Your goal>
Search the entries for the word "account" and pull out each line that has it.
___ Information shown
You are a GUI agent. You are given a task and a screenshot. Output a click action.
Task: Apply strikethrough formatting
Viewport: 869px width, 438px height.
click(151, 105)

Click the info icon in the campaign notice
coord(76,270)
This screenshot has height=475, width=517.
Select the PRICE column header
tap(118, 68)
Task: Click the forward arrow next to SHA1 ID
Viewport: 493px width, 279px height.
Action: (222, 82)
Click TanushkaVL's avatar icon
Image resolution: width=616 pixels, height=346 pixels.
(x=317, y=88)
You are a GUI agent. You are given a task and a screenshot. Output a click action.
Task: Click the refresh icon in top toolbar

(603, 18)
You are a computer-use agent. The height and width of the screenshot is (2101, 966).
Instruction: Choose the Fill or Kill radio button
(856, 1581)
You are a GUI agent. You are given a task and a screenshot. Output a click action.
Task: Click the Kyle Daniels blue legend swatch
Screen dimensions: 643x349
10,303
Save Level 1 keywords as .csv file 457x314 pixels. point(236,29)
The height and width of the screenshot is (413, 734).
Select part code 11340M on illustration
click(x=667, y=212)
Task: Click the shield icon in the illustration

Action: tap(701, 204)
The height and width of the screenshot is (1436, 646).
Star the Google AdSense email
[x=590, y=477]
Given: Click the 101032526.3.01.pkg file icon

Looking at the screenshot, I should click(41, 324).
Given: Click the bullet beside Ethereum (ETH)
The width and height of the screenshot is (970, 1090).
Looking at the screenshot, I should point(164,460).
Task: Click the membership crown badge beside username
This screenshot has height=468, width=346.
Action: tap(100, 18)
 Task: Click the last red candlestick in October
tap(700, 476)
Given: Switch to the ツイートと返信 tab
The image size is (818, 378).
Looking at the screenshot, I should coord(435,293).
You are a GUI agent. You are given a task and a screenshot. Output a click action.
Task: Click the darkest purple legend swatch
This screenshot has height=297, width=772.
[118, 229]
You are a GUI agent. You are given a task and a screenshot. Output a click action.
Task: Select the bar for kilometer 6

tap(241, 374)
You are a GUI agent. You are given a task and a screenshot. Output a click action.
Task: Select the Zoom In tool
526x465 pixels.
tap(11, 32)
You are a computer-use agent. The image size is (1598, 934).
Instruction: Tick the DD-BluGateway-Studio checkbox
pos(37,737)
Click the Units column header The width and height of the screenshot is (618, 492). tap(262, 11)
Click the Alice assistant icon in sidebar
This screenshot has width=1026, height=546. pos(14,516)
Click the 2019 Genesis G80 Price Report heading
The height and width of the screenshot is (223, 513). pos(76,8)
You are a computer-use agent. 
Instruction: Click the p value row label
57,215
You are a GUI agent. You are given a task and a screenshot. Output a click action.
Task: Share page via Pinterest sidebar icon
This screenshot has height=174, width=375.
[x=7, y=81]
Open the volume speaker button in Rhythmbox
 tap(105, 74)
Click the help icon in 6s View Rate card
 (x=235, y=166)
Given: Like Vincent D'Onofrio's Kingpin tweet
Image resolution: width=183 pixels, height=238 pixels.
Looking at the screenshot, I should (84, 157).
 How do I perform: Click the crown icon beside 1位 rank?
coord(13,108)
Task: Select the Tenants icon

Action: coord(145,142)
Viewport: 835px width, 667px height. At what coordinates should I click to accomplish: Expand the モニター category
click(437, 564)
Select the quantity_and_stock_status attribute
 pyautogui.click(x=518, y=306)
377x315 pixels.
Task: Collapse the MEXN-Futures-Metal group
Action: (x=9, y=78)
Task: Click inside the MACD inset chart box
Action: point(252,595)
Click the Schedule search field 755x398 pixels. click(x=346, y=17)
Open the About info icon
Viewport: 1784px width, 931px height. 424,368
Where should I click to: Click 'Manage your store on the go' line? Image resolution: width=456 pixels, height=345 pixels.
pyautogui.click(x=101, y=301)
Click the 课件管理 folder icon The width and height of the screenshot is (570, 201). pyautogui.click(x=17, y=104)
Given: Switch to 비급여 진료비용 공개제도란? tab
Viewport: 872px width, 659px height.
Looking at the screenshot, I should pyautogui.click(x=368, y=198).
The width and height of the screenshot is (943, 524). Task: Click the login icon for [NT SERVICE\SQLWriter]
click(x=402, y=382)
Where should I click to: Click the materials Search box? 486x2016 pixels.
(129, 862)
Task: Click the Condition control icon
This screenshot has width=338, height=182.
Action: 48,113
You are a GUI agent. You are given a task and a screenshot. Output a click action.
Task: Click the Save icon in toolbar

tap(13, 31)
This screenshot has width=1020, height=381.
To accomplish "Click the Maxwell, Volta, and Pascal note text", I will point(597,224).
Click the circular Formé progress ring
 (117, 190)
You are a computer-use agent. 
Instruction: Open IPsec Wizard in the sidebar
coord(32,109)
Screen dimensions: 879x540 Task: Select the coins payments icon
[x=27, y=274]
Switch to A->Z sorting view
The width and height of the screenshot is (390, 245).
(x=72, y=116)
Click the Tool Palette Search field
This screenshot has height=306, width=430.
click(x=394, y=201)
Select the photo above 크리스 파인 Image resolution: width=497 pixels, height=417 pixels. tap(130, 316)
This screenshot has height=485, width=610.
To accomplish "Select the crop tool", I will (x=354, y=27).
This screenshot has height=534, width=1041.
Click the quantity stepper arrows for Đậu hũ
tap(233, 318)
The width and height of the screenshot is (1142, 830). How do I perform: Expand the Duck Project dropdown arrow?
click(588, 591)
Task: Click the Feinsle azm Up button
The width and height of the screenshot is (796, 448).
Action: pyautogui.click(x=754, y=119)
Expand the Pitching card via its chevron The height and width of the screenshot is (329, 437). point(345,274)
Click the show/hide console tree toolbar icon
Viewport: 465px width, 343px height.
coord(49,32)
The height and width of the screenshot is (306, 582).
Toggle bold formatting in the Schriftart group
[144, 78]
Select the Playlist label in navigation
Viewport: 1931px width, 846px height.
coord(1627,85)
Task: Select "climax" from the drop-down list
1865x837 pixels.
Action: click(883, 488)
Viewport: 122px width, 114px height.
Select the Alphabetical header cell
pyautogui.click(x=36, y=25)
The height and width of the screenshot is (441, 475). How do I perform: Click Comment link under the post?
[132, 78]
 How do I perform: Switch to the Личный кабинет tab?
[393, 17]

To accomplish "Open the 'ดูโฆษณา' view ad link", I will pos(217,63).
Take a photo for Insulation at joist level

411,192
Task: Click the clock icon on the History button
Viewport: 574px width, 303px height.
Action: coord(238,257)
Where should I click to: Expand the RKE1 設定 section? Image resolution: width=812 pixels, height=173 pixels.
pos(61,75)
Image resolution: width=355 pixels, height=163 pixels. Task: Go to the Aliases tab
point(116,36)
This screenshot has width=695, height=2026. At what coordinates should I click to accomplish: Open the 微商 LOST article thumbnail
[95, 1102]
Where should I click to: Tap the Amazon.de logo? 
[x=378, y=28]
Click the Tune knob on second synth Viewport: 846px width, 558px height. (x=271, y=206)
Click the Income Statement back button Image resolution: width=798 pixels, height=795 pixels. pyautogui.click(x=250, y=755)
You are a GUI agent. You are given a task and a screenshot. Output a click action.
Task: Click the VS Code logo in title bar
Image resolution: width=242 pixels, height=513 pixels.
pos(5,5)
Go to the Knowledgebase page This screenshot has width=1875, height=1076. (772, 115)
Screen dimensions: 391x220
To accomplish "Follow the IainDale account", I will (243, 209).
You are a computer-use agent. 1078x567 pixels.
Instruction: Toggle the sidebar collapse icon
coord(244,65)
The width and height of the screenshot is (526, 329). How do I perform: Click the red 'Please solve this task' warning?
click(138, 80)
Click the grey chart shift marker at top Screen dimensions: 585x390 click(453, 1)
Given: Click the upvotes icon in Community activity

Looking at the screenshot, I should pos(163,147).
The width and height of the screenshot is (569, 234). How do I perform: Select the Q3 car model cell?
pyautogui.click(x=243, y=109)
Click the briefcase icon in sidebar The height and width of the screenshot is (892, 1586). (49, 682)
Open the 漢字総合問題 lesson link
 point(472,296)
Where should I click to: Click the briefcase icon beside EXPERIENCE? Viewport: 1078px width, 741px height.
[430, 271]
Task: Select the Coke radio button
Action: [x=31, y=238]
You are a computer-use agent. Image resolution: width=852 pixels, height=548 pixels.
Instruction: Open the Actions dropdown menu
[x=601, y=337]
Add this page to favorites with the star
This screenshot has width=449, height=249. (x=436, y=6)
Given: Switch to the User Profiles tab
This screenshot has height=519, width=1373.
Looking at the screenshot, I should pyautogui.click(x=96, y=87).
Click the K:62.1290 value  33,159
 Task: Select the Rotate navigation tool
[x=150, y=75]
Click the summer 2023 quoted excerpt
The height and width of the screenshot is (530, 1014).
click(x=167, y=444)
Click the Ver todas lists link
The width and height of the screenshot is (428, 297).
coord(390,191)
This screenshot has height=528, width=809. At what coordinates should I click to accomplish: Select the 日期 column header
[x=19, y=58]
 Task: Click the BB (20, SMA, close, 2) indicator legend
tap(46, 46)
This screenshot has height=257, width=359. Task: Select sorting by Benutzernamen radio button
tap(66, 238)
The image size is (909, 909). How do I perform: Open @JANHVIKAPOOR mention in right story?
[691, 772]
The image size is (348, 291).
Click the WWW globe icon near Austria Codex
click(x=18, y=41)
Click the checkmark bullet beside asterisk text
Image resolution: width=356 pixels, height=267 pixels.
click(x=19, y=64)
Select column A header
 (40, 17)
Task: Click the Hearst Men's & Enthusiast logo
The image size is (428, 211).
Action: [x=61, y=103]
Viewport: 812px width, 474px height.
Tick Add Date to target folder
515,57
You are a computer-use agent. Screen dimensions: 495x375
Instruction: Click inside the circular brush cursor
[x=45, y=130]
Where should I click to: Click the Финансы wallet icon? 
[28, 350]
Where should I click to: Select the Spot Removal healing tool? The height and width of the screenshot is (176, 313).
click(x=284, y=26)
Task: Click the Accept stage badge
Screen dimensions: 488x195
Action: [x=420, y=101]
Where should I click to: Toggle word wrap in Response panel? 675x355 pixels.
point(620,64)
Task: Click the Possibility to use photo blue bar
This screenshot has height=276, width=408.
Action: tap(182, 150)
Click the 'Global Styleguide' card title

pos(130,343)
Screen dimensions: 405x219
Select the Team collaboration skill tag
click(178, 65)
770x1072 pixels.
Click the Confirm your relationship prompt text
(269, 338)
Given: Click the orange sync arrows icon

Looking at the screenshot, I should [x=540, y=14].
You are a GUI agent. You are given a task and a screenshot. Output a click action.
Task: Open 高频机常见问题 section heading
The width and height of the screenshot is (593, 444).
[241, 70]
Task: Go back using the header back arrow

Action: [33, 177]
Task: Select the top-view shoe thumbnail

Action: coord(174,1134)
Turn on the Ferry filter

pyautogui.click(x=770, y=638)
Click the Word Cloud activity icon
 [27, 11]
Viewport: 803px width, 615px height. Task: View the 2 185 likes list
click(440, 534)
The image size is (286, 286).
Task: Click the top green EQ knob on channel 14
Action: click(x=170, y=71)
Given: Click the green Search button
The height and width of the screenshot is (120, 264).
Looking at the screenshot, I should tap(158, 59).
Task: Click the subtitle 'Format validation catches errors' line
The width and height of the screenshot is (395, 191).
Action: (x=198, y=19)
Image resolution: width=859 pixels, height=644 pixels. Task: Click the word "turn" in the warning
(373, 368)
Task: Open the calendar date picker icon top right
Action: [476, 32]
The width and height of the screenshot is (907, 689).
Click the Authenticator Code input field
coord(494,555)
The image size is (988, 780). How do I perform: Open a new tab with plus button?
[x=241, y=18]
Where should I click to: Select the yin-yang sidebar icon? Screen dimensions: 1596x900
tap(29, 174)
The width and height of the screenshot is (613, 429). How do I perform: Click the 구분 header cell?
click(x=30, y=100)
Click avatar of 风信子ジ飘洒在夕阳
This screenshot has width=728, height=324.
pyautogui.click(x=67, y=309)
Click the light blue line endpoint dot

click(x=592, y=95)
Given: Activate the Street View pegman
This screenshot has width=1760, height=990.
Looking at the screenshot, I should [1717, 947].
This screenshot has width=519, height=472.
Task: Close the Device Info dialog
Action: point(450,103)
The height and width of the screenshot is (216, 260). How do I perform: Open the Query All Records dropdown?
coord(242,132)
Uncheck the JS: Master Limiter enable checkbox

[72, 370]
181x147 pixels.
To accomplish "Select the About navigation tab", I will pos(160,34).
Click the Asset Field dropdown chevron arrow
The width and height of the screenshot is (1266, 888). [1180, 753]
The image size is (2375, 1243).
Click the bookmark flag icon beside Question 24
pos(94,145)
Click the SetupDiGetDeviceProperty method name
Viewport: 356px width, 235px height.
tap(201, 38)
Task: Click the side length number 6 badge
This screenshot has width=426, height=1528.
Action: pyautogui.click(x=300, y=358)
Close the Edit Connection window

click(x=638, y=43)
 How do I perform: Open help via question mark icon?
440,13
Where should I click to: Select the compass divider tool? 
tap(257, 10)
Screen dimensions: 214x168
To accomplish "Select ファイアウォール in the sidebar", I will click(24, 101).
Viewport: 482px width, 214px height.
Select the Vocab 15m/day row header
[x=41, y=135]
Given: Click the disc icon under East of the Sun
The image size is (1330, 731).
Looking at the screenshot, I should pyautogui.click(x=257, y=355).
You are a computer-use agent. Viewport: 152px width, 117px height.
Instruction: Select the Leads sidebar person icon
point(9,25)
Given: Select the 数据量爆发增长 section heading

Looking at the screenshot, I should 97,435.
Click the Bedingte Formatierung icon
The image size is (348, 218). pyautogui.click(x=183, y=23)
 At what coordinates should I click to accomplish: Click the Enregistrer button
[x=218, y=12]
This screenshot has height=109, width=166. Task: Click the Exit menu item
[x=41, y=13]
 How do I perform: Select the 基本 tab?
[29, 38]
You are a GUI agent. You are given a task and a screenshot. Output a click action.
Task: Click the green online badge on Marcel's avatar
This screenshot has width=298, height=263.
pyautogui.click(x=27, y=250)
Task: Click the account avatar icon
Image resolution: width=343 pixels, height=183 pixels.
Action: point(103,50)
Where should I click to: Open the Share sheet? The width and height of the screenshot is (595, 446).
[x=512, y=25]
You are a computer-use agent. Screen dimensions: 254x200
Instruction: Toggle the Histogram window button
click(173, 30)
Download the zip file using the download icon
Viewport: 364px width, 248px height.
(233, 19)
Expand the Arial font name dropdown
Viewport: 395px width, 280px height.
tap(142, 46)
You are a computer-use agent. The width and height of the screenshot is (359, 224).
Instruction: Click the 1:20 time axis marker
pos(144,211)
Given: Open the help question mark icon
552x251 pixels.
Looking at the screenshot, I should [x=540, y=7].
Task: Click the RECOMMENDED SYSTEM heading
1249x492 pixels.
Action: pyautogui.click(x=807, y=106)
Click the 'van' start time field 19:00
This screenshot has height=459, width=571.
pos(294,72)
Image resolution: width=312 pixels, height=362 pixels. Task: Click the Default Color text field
______
Answer section>
To accomplish "Follow the IainDale account", I will (243, 209).
Task: Click the account avatar icon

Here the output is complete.